=== Section Start ===
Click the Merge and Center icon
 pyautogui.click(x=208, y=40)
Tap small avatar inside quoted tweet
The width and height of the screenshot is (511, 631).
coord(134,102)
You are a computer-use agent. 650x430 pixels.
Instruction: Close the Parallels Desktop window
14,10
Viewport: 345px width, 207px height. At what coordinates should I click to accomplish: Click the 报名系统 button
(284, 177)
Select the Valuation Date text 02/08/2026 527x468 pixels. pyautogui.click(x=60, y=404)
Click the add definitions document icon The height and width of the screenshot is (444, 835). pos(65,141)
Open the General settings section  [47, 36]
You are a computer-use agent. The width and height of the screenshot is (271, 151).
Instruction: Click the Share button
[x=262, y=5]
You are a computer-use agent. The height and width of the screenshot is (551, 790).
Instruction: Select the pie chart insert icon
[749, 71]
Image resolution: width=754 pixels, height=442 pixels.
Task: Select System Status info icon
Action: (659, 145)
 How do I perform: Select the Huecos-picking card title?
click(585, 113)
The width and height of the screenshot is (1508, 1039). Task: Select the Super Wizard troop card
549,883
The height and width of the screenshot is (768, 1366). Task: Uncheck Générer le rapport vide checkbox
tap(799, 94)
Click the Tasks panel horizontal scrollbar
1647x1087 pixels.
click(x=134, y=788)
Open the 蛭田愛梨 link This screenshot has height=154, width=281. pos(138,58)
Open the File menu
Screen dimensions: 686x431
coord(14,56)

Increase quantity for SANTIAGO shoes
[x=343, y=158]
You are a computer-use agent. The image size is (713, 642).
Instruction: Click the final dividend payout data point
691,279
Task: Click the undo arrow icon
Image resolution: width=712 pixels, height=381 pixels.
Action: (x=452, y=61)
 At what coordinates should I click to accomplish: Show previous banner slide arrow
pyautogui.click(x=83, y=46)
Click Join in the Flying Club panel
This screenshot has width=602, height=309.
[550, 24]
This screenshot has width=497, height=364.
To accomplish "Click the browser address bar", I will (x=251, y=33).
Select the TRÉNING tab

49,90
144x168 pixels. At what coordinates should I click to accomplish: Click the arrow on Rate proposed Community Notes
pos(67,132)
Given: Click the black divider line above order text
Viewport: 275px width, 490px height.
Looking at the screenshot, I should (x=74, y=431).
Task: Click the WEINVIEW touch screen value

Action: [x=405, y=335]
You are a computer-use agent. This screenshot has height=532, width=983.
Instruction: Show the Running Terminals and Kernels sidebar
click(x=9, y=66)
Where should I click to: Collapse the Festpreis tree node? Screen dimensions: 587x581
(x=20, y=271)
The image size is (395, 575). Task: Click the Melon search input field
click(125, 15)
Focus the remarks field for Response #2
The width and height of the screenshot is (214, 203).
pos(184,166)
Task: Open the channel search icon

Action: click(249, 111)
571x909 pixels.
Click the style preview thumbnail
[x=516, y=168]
=== Section End ===
What is required => Tally the lines of the data that hold the string "agent". Answer with the number and nothing more.

Output => 5